Алена положила трубку. Глянув в зеркало, кивнула своему отражению:
— Десять тысяч долларов. Ну, есть еще вопросы?!
«Есть…» — прочла она в своих глазах. Что Сакисян срывает хороший куш с чужой глупости — теперь факт доказуемый. Но, к счастью или к несчастью, это никак не доказывает его причастность к убийствам. Трудно представить, чтобы Сашка хладнокровно убил всех девушек, инсценируя действия маньяка, только ради денег. Он же нормальный человек, а в этих убийствах было что-то ненормальное. И дело даже не в том, что жертвы погибали в муках, дело не в обилии крови…

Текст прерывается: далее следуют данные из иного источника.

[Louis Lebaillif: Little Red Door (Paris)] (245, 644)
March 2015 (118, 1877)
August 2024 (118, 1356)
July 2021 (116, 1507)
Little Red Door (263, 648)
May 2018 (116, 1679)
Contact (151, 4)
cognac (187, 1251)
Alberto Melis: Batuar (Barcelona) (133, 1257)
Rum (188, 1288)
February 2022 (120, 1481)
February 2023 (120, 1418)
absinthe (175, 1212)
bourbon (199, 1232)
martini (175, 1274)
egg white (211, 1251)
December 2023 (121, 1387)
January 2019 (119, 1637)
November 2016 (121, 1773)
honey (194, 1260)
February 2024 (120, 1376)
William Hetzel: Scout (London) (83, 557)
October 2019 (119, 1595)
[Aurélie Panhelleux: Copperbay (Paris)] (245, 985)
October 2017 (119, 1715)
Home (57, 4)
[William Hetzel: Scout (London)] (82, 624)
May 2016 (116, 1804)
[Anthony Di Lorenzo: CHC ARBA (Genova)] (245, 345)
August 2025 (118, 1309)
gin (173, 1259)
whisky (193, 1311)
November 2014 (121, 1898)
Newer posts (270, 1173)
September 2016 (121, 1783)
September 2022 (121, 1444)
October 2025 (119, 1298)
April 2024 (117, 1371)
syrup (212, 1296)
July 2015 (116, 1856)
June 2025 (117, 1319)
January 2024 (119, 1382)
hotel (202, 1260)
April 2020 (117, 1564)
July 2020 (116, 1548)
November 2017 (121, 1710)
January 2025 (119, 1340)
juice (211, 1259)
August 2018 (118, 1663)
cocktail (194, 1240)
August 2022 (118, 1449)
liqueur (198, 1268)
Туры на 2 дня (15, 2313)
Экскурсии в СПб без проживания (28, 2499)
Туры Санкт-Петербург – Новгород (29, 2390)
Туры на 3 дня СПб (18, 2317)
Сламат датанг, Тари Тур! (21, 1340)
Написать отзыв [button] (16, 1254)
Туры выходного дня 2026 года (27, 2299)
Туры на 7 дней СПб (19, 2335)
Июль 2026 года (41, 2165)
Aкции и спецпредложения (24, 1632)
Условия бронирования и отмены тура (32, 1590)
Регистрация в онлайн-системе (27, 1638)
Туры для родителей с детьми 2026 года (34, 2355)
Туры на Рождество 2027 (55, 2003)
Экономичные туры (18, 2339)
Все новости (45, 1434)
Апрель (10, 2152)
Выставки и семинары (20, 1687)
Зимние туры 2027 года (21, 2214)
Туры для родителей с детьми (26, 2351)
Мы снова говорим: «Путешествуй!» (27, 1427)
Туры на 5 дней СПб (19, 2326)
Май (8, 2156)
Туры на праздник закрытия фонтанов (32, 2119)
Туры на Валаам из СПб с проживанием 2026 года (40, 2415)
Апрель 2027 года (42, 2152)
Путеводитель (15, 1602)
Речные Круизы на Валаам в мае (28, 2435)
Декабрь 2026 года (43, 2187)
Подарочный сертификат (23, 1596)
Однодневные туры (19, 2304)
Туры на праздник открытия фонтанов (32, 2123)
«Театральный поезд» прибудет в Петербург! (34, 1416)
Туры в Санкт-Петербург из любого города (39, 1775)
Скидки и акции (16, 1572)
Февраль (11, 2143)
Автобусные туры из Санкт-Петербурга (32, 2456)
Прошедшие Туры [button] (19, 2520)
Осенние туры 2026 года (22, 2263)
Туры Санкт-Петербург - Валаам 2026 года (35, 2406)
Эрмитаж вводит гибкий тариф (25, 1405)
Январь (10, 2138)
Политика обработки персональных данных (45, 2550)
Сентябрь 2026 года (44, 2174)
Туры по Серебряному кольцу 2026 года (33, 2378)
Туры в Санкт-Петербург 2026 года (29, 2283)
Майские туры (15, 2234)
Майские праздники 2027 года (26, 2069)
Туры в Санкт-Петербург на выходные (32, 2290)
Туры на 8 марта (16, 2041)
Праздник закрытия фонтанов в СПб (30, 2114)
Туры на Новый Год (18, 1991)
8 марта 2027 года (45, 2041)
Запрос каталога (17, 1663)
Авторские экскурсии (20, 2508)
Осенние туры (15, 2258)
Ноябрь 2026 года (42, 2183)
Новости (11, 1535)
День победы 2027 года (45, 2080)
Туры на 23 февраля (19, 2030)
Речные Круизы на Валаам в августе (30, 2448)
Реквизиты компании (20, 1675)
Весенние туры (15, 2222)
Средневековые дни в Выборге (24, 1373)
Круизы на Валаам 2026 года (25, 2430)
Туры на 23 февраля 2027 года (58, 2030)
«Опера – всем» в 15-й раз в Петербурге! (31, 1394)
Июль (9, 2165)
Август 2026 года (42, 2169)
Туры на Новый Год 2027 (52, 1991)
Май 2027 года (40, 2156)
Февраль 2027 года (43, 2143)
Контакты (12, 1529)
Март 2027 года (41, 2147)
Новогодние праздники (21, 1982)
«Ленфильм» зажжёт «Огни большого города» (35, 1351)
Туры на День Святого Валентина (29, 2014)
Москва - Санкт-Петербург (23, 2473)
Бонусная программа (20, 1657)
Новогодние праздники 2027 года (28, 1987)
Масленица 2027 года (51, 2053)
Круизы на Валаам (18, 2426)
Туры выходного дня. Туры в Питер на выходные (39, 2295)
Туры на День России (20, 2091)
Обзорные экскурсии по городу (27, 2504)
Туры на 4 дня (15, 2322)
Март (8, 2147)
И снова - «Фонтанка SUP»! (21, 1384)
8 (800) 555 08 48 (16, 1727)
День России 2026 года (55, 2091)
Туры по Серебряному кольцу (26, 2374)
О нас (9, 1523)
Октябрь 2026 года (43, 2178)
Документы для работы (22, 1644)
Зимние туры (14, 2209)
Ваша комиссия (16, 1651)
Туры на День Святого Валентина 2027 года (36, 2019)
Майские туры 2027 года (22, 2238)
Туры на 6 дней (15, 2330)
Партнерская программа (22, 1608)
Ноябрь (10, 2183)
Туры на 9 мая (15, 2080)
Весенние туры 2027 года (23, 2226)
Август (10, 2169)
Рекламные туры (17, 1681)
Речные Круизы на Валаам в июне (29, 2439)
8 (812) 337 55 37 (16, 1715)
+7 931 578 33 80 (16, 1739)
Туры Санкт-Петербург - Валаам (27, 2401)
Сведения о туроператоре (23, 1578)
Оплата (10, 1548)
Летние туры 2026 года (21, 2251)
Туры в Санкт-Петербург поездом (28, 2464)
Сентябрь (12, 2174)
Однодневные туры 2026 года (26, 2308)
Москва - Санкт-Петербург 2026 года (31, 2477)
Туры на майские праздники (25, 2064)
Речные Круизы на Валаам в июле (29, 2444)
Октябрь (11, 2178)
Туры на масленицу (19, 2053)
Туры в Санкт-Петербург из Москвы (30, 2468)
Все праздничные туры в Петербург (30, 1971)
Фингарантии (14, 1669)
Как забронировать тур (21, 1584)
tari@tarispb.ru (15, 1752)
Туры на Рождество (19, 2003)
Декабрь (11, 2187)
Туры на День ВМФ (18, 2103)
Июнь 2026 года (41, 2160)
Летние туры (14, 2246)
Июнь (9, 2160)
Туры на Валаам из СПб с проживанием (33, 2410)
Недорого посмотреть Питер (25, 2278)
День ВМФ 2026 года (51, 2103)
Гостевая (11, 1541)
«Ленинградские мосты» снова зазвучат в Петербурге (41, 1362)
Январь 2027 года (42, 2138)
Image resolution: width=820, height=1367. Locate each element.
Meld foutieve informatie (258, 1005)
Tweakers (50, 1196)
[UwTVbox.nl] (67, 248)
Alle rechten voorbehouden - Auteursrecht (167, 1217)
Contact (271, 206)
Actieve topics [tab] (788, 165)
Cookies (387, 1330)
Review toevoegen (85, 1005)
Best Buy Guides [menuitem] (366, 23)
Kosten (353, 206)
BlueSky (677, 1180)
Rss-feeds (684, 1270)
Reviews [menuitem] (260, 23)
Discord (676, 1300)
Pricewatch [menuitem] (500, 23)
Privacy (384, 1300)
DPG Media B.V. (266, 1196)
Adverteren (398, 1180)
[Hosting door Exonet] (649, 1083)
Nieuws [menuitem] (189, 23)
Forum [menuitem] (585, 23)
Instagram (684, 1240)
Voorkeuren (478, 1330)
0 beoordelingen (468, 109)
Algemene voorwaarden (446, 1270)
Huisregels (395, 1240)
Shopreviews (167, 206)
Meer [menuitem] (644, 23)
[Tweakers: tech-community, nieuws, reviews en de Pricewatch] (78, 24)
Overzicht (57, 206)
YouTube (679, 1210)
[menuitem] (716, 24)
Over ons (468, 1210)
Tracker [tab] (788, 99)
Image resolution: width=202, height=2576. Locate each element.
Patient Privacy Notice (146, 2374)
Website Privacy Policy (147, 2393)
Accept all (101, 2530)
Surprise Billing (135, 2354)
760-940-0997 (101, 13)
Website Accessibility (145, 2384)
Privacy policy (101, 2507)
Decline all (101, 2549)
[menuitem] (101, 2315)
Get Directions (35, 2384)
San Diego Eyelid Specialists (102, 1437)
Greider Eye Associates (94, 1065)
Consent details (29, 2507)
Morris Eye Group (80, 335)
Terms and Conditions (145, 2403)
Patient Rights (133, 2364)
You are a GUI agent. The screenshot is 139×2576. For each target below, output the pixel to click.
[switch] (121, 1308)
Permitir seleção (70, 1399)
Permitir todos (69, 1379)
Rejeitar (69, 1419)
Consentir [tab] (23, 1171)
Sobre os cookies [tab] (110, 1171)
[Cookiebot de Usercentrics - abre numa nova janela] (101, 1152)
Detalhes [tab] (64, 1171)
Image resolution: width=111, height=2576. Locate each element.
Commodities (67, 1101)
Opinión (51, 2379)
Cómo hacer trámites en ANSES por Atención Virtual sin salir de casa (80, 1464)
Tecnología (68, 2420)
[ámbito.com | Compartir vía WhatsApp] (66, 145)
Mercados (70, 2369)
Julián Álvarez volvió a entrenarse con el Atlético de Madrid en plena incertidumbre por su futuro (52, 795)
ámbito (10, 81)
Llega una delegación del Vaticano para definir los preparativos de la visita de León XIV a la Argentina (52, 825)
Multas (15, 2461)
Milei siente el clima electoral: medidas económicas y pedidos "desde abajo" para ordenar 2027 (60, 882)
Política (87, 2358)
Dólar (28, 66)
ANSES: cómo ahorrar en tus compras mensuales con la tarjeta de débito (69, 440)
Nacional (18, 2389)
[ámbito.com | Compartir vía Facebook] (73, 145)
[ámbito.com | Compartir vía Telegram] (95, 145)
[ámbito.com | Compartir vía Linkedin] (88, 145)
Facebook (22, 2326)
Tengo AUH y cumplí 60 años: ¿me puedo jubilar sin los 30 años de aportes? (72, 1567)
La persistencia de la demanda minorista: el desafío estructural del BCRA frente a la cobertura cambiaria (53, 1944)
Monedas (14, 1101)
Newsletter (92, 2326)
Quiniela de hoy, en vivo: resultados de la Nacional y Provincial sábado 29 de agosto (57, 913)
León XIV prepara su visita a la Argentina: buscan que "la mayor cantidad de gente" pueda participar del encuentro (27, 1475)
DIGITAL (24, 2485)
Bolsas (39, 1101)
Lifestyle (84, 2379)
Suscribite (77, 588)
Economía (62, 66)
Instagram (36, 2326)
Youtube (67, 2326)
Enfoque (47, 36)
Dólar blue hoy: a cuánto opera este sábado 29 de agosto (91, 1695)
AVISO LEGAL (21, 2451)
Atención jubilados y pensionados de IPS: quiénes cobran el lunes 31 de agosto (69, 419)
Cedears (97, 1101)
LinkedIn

Песня! Ну, конечно, — вот то, что никак не вписывается в схему. Ну зачем тому же Сакисяну, будь он убийцей, врубать на три часа музыку? Причем одну и ту же песню Элвиса Пресли? Фанатичная любовь к королю рок-н-ролла? Вряд ли. Терещенко вообще не верит, что музыка звучала в ночь убийства. Но как избавиться от ощущения, что она ее слышала сквозь сон?
* * *
В воскресенье Аленина квартира заполнилась людьми. Такого столпотворения здесь не было со времен выпускного вечера — тогда к Алене завалился весь класс. Теперь же по комнатам шныряли десятка два оперативников, которые устанавливали какую-то аппаратуру, обсуждали что-то непонятное, репетировали — кто, где и когда должен стоять, откуда нападать и в каких местах прятаться. Все это походило на последние приготовления перед премьерой спектакля. Алена несколько раз бывала в такие дни в театре, где работала ее тетка Тая; там все на ушах стояли, как сейчас у нее дома. Она слонялась по собственной квартире, чувствуя себя чужой на этом празднике жизни. Казалось, о ней все забыли. В конце концов Алена притулилась в уголке, на кухне, и притихла, предоставив профессионалам делать свое странное дело.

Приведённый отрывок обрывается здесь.